With the commencement of the Roadshow, I’ve had to put one of my favourite past times–dining out–on hiatus. I’m not alone in this–for many, economic belt-tightening means slashing non-essential expenditures like eating out. But as a foodie, I don’t have the patience to wait for my current economic situation to change before I can frequent restaurants again. I want to satiate my culinary cravings with delicious food, too much wine, and the company of good friends. Thankfully, there is a financially viable answer for the fiscally challenged: the underground supper club.

Underground restaurants are burgeoning in popularity. This surge could be attributed to this past year’s credit crunch. But it might also stem from the growing throngs of non-industry food-obsessed. Or the increasing number of people concerned with food security and commercial farming practices. Or it could be these underground establishments can now easily net crowds and generate a meme through social media. Most likely, it’s a combination of all of the above. But whatever the reason, more of these not-quite-illegal restaurants are sprouting up and opening their doors (often of their homes) to hungry, budget-minded diners. It’s become the hot new trend on the culinary scene; like last year’s poached egg, they’re popping up everywhere.

But it’s by no means a new phenomenon. Vancouver’s Apartment 12B, run by Chef Todd, has been open since 2007. My first venture into underground dining was in 1998 at one of Cuba’s paladares restaurants. Underground establishments have existed in Argentina for at least 30 years, known as estaurantes de puertas cerradas, or locked door restaurants. But in North America, pirate restaurants are garnering more media attention, and in turn, more clientele. I wouldn’t be surprised if Saveur magazine named underground supper clubs as the cuisine of 2009.

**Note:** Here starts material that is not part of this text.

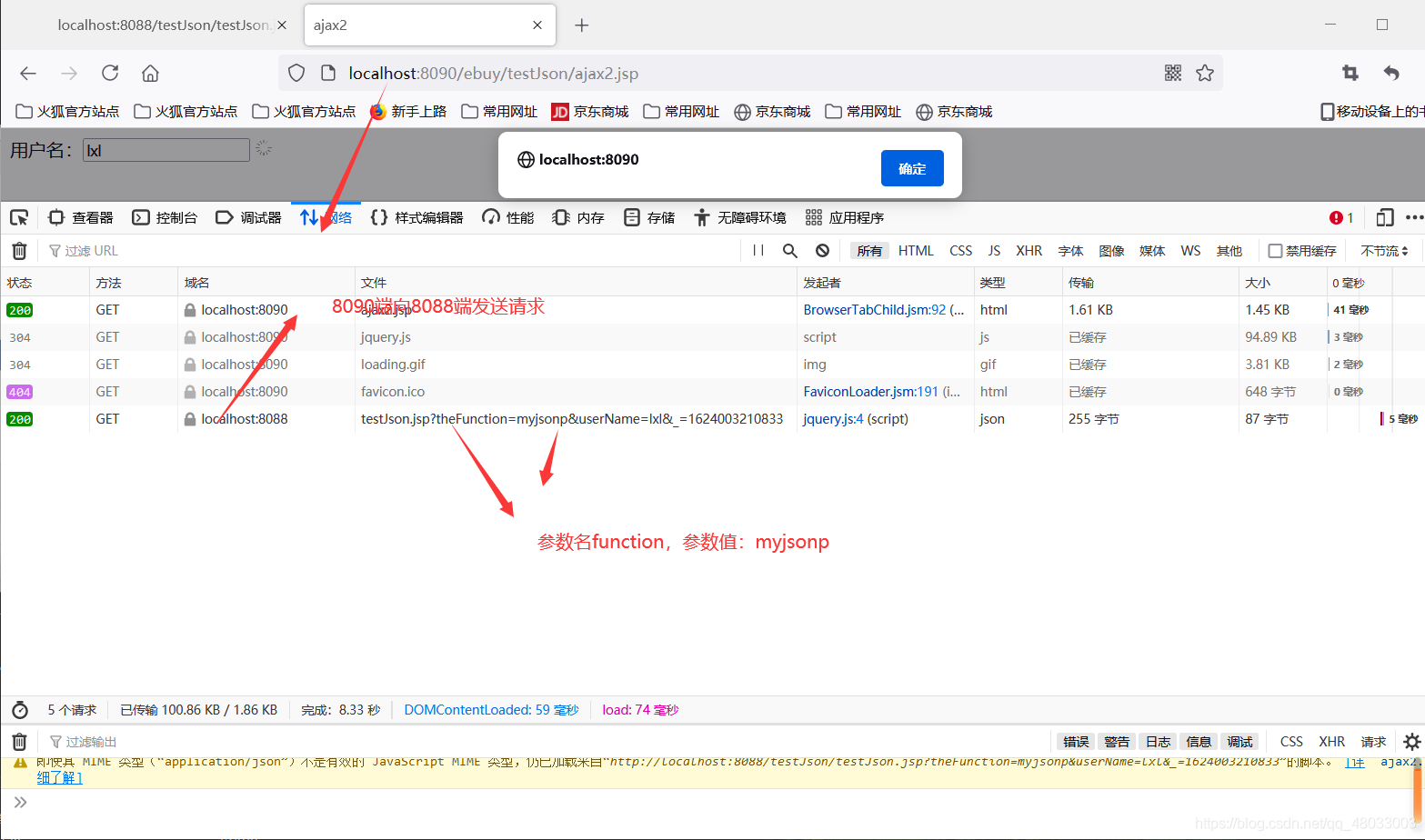Viewport: 1425px width, 840px height.
Task: Toggle the 警告 console filter
Action: tap(1117, 741)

For this stop on the Roadshow, I got behind the scenes of one of these ‘by-donation’ restaurants. (It’s a legal grey area, but not quite illegal, so I haven’t broken rule number one.) I joined the chef and hostess, Robin, as she prepared dinner for eight for her underground supper club: Swallow Tail Suppers. In her East Vancouver home, Robin serves dinner to groups of 6-12. In the summer, guests dine outside, surrounded by a lush garden and shaded by fig and pear trees–the fruit of which often appears on the menu. In the winter, people sit at a long wooden table in her front room.


Robin cooking in The Swallow Tail's kitchen

Robin started her supper club this past February as an offshoot of her B.C. tour company, Swallow Tail Tours. Focusing on the province’s food and wine, Swallow Tail offers seven to one-day hiking, snowshoeing, culinary, and cycling tours where guests can eat and drink their way through the Okanagan, the Gulf Islands, Harrison Hotsprings, or Vancouver. Robin started Swallowtail Tours about a year ago after leaving a ten-year career as an art director for a video gaming company. She wanted to pursue her passions: food, wine, and B.C.’s outdoor fun. The supper club seemed a natural extension of the tour company.

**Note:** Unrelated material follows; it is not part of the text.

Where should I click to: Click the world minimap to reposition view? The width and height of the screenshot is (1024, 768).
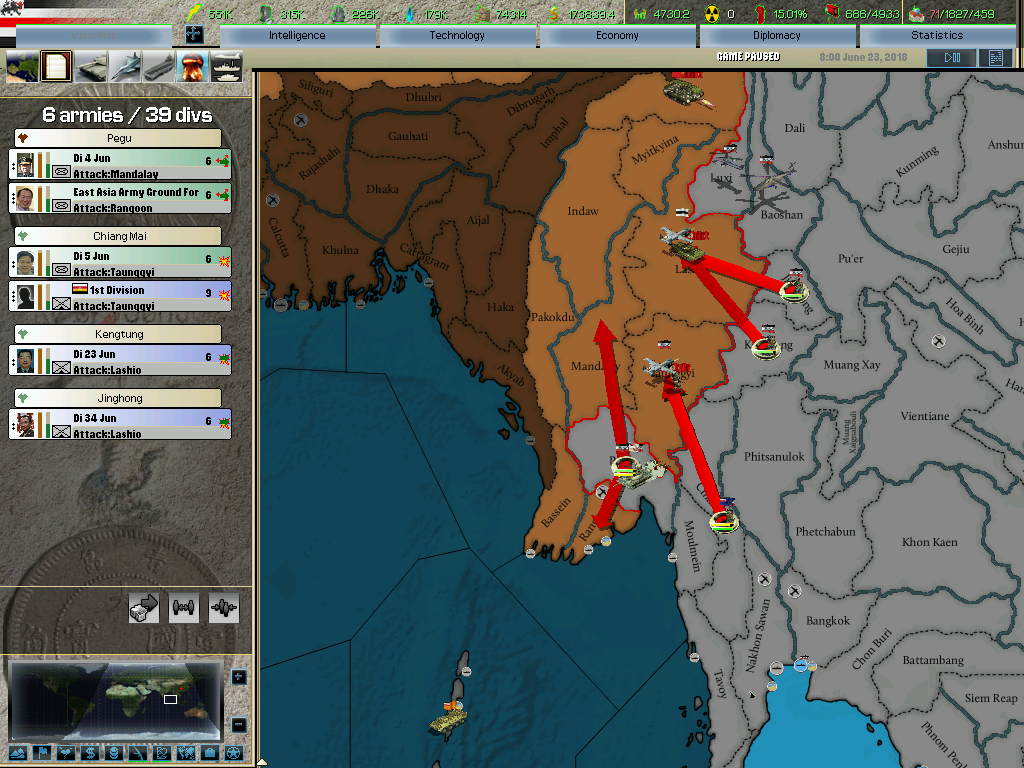coord(118,698)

The kitchen isn’t an unfamiliar place on the Roadshow. I have already worked a day as a line cook. But with this gig, I was to be prep chef, hostess, waitress, and dishwasher. My tasks were pretty straight forward: chop zucchini, zest lemons, wash pots, build a fire in the grill, slice onions. It was a much simpler language than the one spoken in kitchen’s of conventional restaurants. And things moved at a much more relaxed pace. Feeding eight people is far less stressful than feeding 80.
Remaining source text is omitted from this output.